Hot Topics: Cool Talk discussion on Religious Liberty
Friday, March 8, 2013
12:30 PM - 1:30 PM
John Inazu, a professor of law at Washington University Law where his scholarship focuses on the First Amendment freedoms of speech, assembly, and religion, and related questions of legal and political theory. His first book, Liberty's Refuge: The Forgotten Freedom of Assembly (Yale University Press, 2012), seeks to recover the role of assembly in American political and constitutional thought. Professor Inazu's work is also published forthcoming in the Cornell Law Review, Hastings Law Journal, Law and Contemporary Problems, and a number of other law reviews and specialty journals. Prior to joining the law faculty, Professor Inazu was a visiting assistant professor at Duke University School of Law and a Royster Fellow at the University of North Carolina at Chapel Hill. He clerked for Judge Roger L. Wollman of the U.S. Court of Appeals for the Eighth Circuit and served for four years as an associate general counsel with the Department of the Air Force at the Pentagon.
Nelson Tebbe is a professor of law at Brooklyn Law School and a Visiting Professor of Law at Cornell Law School during the fall of 2012. He teaches courses on constitutional law, religious freedom, legal theory, and professional responsibility. His scholarship focuses on the relationship between religious traditions and constitutional law, both in the United States and abroad. His articles have appeared in Georgetown Law Journal, Journal of Religion, Michigan Law Review, University of Pennsylvania Law Review, and, most recently, Virginia Law Review. He is a past Chair of the Law and Religion Section of the Association of American Law Schools and he is co-organizer of the Annual Law and Religion Roundtable. He is regularly called on by media outlets to discuss questions of religious freedom and general constitutional law.

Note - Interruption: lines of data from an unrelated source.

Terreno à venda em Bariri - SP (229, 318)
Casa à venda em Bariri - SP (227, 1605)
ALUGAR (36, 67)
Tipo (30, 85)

Professor Tebbe joined Brooklyn Law School from St. John's University School of Law, where he received a Dean's Teaching Award. Before teaching, he clerked for Judge John M. Walker Jr. of the U.S. Court of Appeals for the Second Circuit and practiced law at the American Civil Liberties Union and at Davis Polk & Wardwell. He was also a Fulbright Scholar at the University of Cape Town.